TEMPO Interaktif, Cirebon - Setiap tahunnya, ratusan hektare lahan pertanian di Kabupaten Cirebon hilang akibat pembangunan. Kebijakan memperketat alih fungsi lahan pun akhirnya diterapkan.
Sejak lima tahun lalu, ratuan hektare areal pertanian di Kabupaten Cirebon beralih fungsinya. Luasnya bahkan mencapai 200 hektare setiap tahunnya. "Areal pertanian yang hilang tersebut digunakan untuk berbagai macam kegiatan pembangunan," kata Ali Effendi, Kepala Dinas Pertanian, Perkebunan, Peternakan dan Kehutanan Kabupaten Cirebon. Di antaranya untuk pembangunan perumahan, industri, termasuk jalan tol.

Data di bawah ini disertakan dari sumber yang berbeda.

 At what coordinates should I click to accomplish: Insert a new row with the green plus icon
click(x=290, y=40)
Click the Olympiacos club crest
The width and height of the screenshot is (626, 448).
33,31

Pertumbuhan penduduk yang pesat juga membutuhkan pembangunan yang cepat. Seluruh pembangunan itu, menurut Ali, membutuhkan lahan sebagai tempatnya. "Jadi pembangunan memang tidak bisa dihindarkan," katanya.
Untuk menghindari terjadinya alih fungsi lahan secara serampangan, Ali mengungkapkan pihaknya sudah memperketat izin. "Kami saat ini telah melakukan pembatasan alih fungsi lahan. Izinnya kami berikan secara ketat," kata Ali.

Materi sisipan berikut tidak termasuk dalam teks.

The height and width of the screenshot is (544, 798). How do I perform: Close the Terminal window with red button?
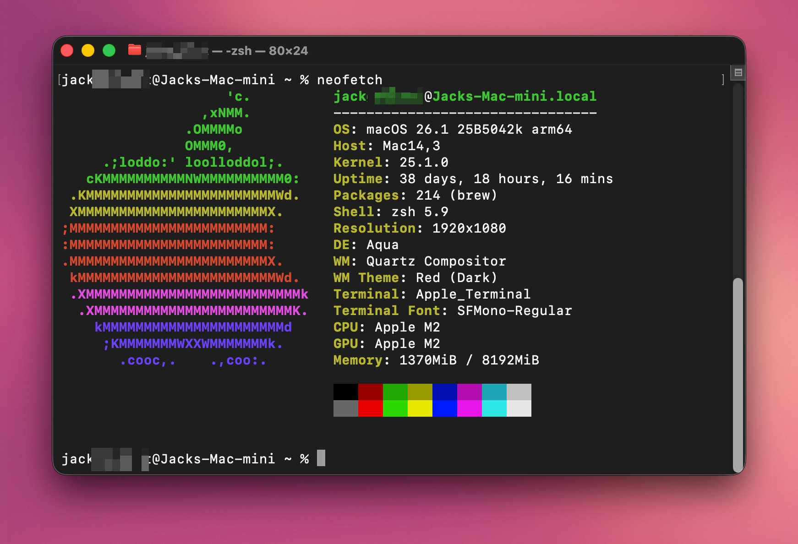67,50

Hal tersebut dilakukan untuk melindungi tanaman padi maupun holtikultura dari penurunan produksi. Terlebih Kabupaten Cirebon selama ini sudah dikenal salah satu lumbung padi di Indonesia, termasuk tanaman holtikulturanya.

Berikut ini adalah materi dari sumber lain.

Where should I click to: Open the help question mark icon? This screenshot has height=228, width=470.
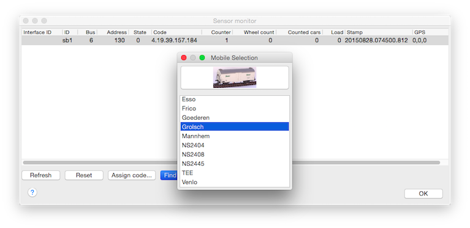pyautogui.click(x=32, y=192)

Karena itu, setiap kegiatan alih fungsi lahan saat ini harus disesuaikan dengan Rencana Tata Ruang dan Wilayah (RTRW). "Jika tidak sesuai, akan kami tolak," katanya.
Areal pertanian, menurut Ali, banyak yang dimiliki oleh pribadi. "Jadi kami pun tidak bisa memaksa para pemilik lahan untuk tidak menjual lahannya," katanya.
Namun ada upaya lain yang bisa dilakukan agar produksi beras di Kabupaten Cirebon tidak terganggu. Yaitu dengan intensifikasi lahan pertanian. "Hasil gabah perhektarnya ditingkatkan dengan penggunaan pupuk yang berimbang serta antisipasi dini serangan hama," kata Ali.
Saat ini luas areal tanaman padi di Kabupaten Cirebon mencapai 44 ribu hektar, tebu seluas 9 ribu hektar, bawang merah seluas 3 ribu hektar dan cabai merah seluas 2 ribu hektar.